» **To do**: Say how many lines of the listing below hold the word "Select". Give only that number.

── Record extracts ──

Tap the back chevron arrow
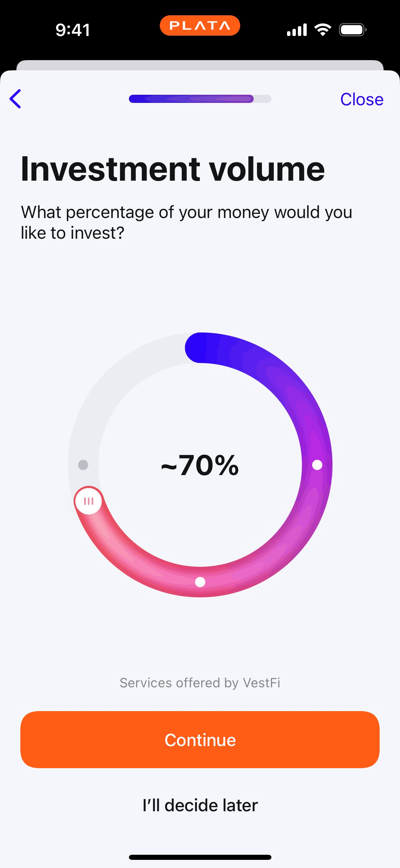This screenshot has width=400, height=868. (x=16, y=99)
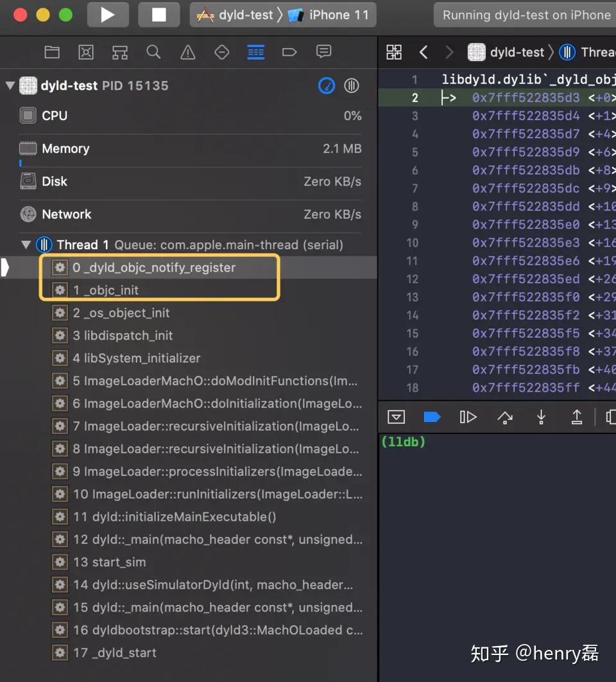The width and height of the screenshot is (616, 682).
Task: Show the Issue navigator warning icon
Action: (187, 52)
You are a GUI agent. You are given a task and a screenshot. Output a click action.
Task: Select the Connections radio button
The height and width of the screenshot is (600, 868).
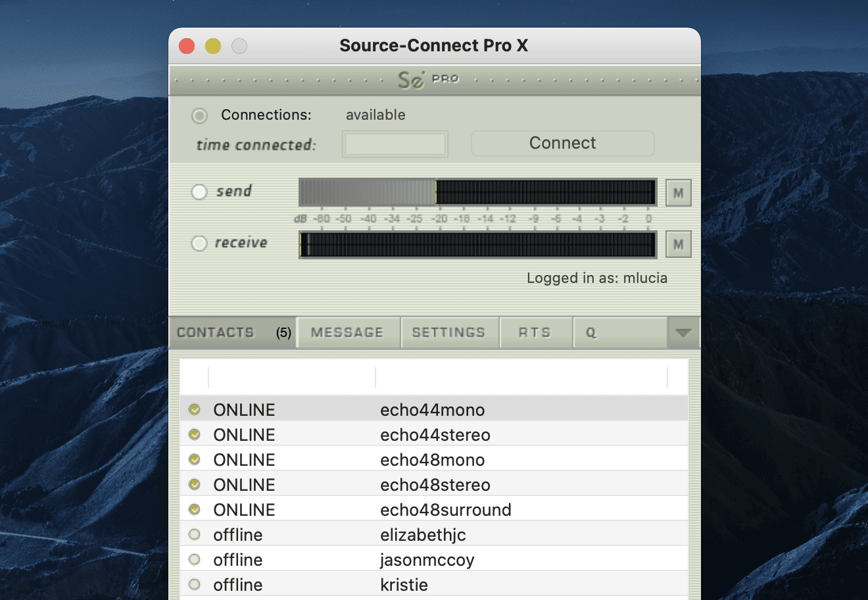click(199, 115)
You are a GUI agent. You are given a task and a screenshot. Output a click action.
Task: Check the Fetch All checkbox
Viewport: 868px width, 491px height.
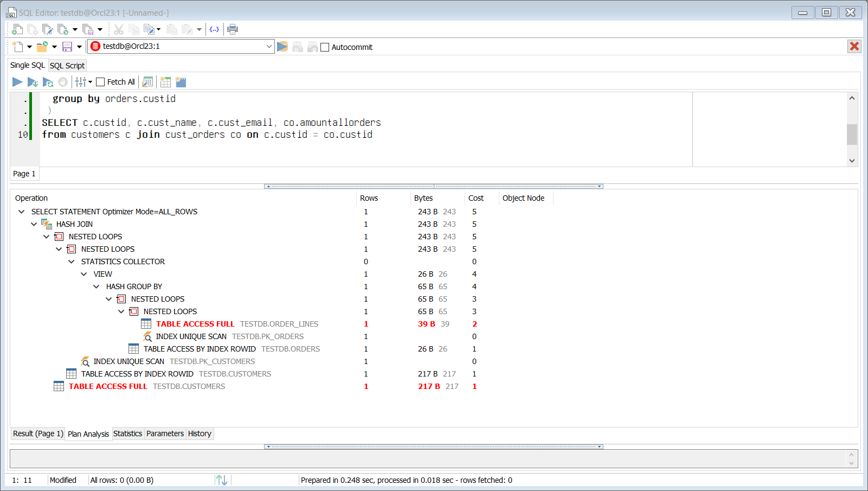click(x=100, y=82)
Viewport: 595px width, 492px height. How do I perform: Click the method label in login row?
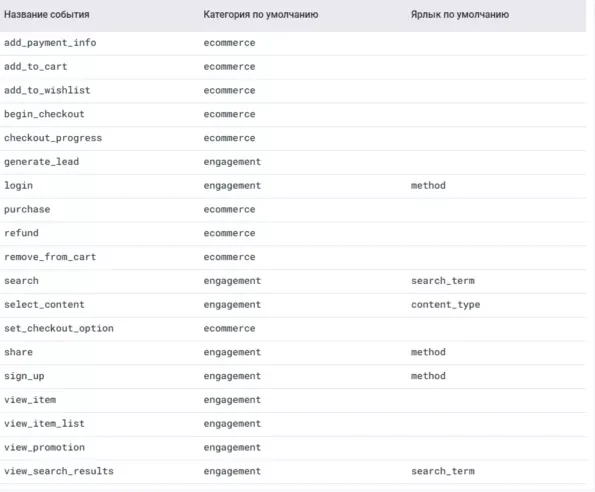[428, 185]
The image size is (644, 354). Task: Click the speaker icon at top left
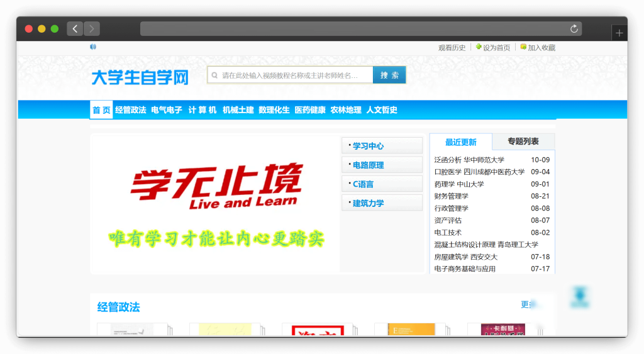point(93,47)
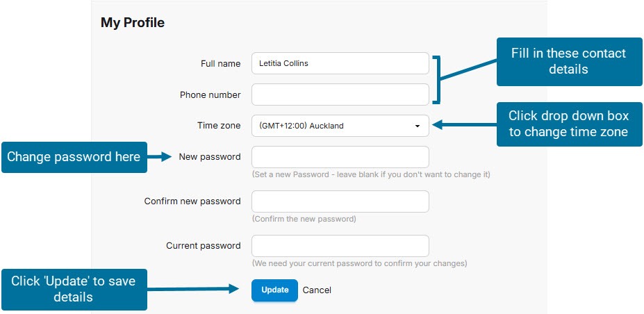Click the 'Full name' label
644x314 pixels.
pos(220,63)
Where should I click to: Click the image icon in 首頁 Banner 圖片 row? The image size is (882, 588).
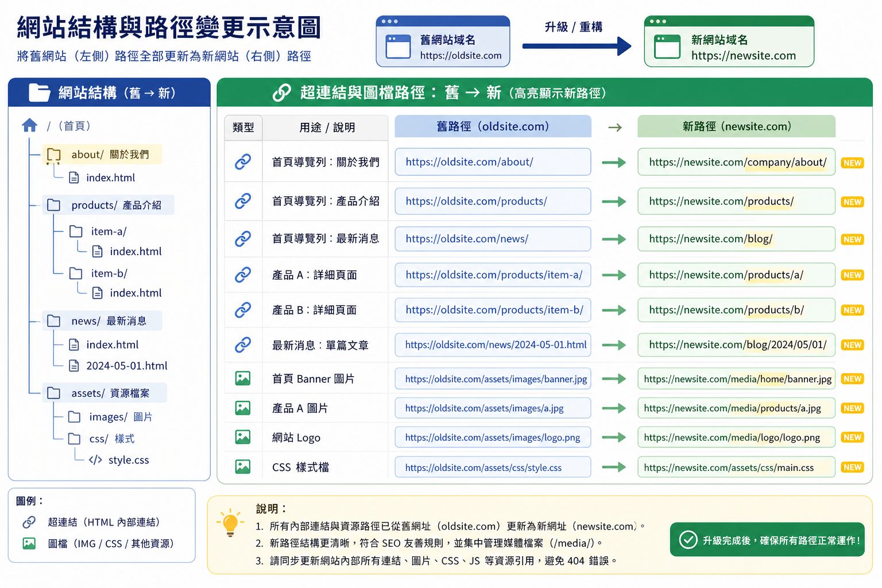click(243, 378)
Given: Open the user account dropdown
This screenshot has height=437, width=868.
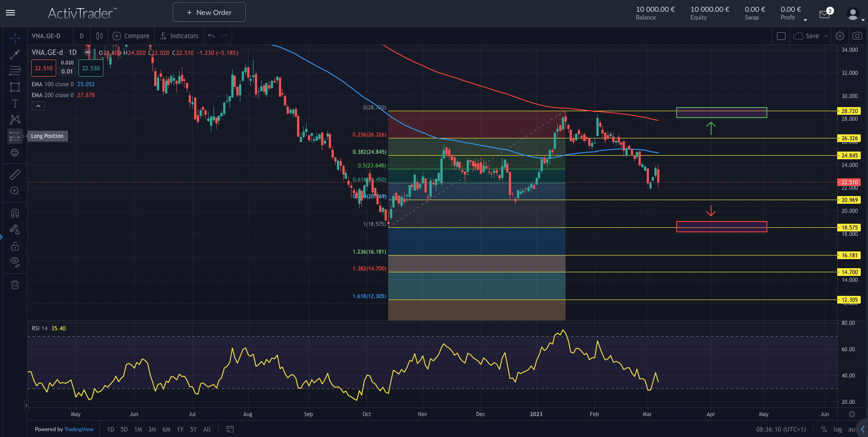Looking at the screenshot, I should point(855,15).
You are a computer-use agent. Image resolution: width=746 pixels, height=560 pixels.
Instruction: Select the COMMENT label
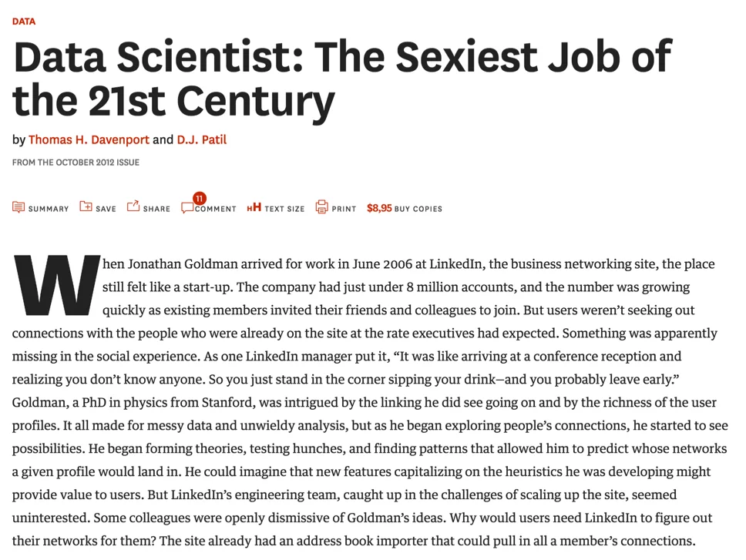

───

» **Output**: 2